Although OnePlus is best known for its smartphones, it also sells a small variety of accessories including chargers, protective cases, backpacks, clothing, and earphones. The audio range started with the OnePlus Bullets earphones, which have been sold with both the universal 3.5mm plug, as well as the newer USB Type-C connector. Last year, the Chinese electronics manufacturer launched its first wireless earphones, the OnePlus Bullets Wireless, alongside the OnePlus 6. A year later, we have its successor — the OnePlus Bullets Wireless 2.
Priced at Rs. 5,990 in India, the OnePlus Bullets Wireless 2 is a step up from the original Bullets Wirelessin terms of design, specifications, and battery life. We’ve had a chance to review the new wireless headset from OnePlus, which have been launched alongside the new OnePlus 7 and OnePlus 7 Pro, and here’s what we think of it.
OnePlus Bullets Wireless 2 design and specifications
While early speculation suggested that OnePlus’ next audio product would be a pair of truly wireless earphones, the Bullets Wireless 2 has the same neckband-and-wires design as its predecessor. The new headset largely resembles the original Bullets Wireless, with only small design changes to the earbuds. These are now a bit wider and no longer have the wingtip attachments that helped secure the original model’s buds in your ears.

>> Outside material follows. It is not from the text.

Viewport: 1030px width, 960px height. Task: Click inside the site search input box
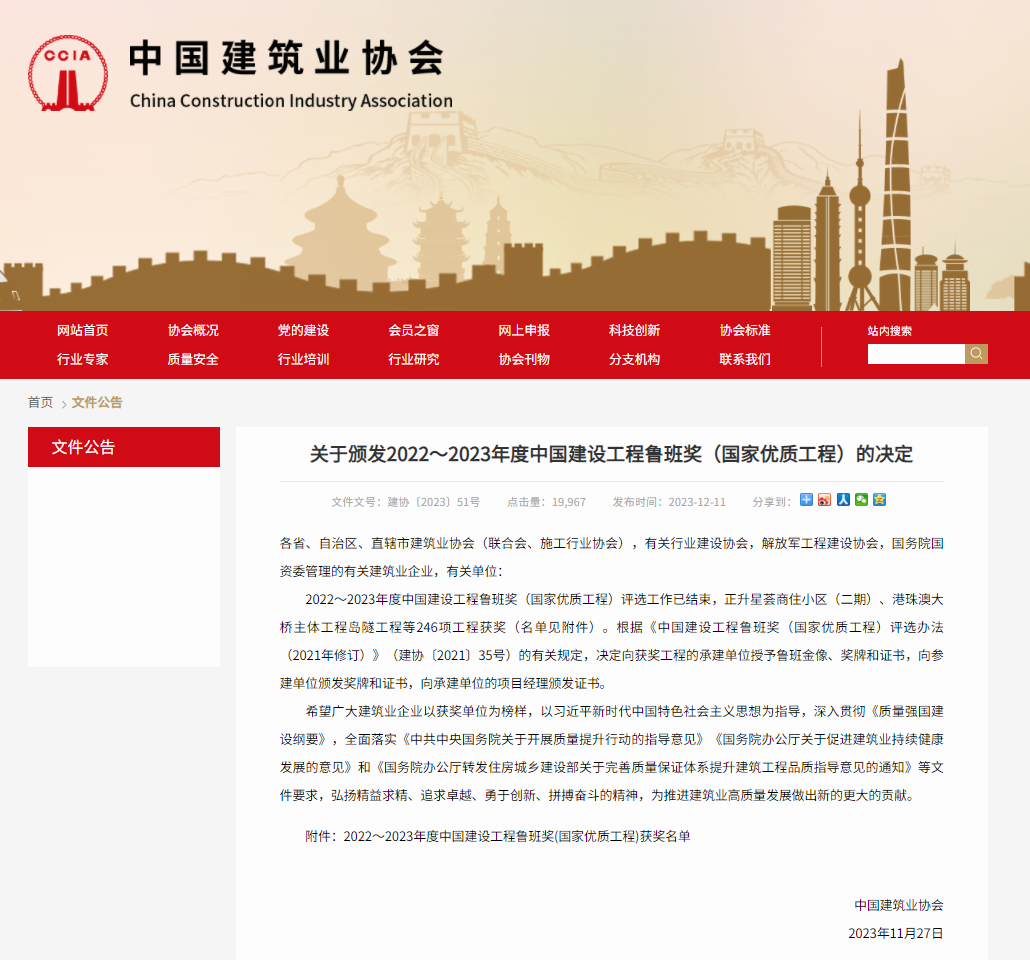[x=915, y=353]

The stems for the ear tips are slightly longer on the OnePlus Bullets Wireless 2, and the earbuds themselves feel a bit lighter and more comfortable to wear. The construction is a combination of metal and plastic, and the outermost side of each earbud is magnetic. This means that the two earbuds can be attached to each other when the headset is not in use to help prevent wire tangles. Like before, the magnetic clamp serves as the power switch for the headset, turning it on when the two earpieces are detached and off when re-attached.

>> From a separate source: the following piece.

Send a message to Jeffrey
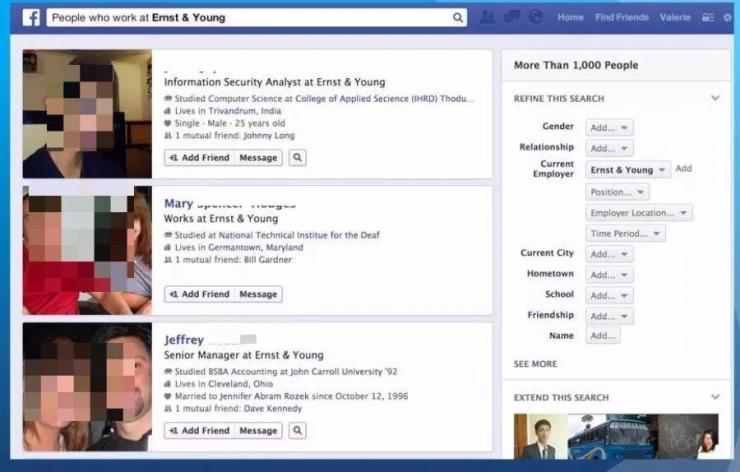 point(258,431)
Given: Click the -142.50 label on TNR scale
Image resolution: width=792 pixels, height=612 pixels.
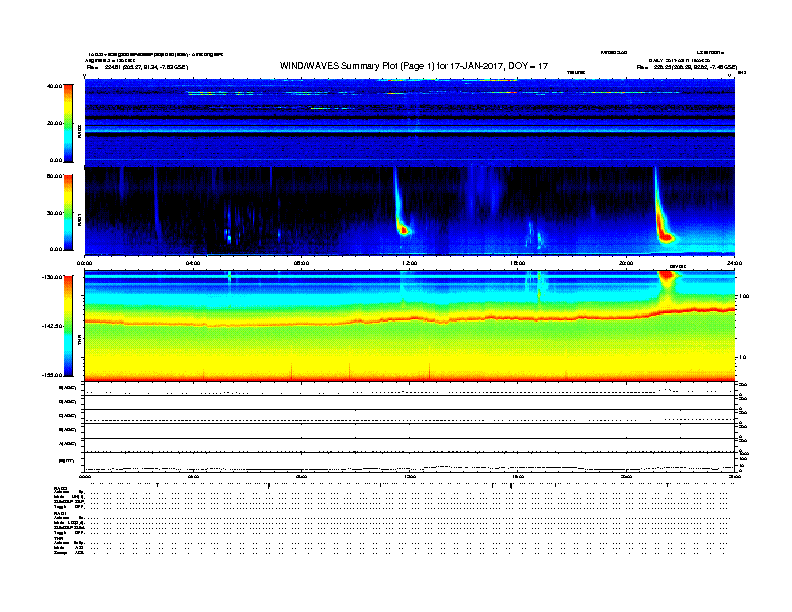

The neckband and controls on the OnePlus Bullets Wireless 2 remain the same as on the original Bullets Wireless. The power/ pairing button, indicator light, and USB Type-C port for charging the headset are on the left side, while the short cable running from the neckband to the left earbud has a three-button inline remote with buttons to control volume and playback, and an embedded microphone as well.
The sales package contains a total of three pairs of silicone ear tips, a rubber carrying case, and a short USB Type-C to USB-A cable. The carrying case is the same as the one included with the original Bullets Wireless earphones, and is still far too small to properly fit the headset into. We often accidentally detached the magnetic clamp while attempting to stuff the earphones into the case, which would cause the device to automatically reconnect to our smartphone.

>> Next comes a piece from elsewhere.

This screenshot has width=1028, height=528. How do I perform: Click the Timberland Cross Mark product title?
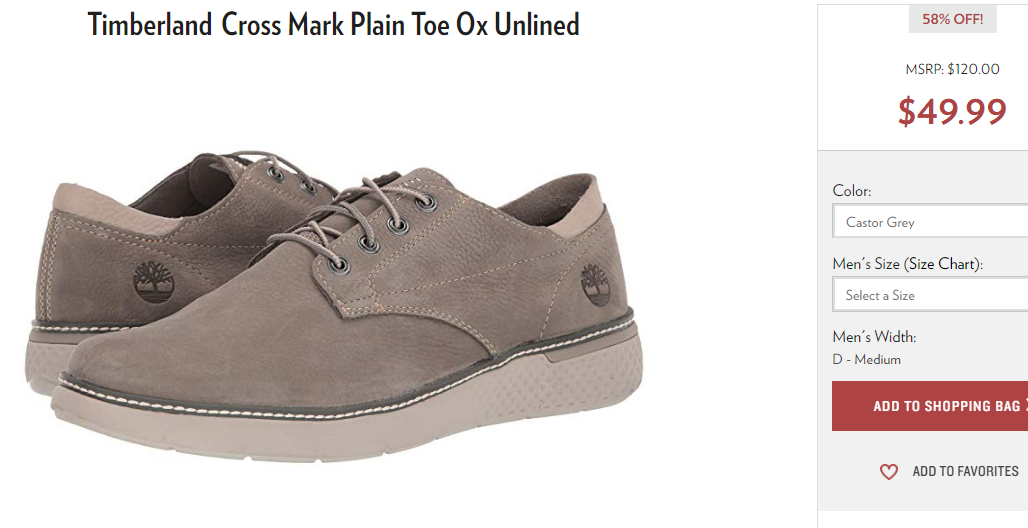coord(334,25)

While the design changes are small, there are bigger differences in the specifications sheet of the OnePlus Bullets Wireless 2. These earphones feature Bluetooth 5 for connectivity, with support for the aptX and aptX HD Bluetooth codecs. They have a frequency response range of 20-20,000Hz.
The biggest change is the driver technology used. The Bullets Wireless 2 is a hybrid triple-driver headset; each earpiece has two balanced armature drivers to handle mids and highs, and one dynamic driver to tackle the low-end. All of this makes the Bullets Wireless 2 very well-specified for the price.
The OnePlus Bullets Wireless 2 supports the company’s Warp Charge standard. We were able to fully charge the earphones in less than 20 minutes with a standard charger, with 10 minutes of charging said to provide up to 10 hours of use. We were able to get a little over 12 hours of battery life on a full charge, which is excellent for a pair of wireless earphones.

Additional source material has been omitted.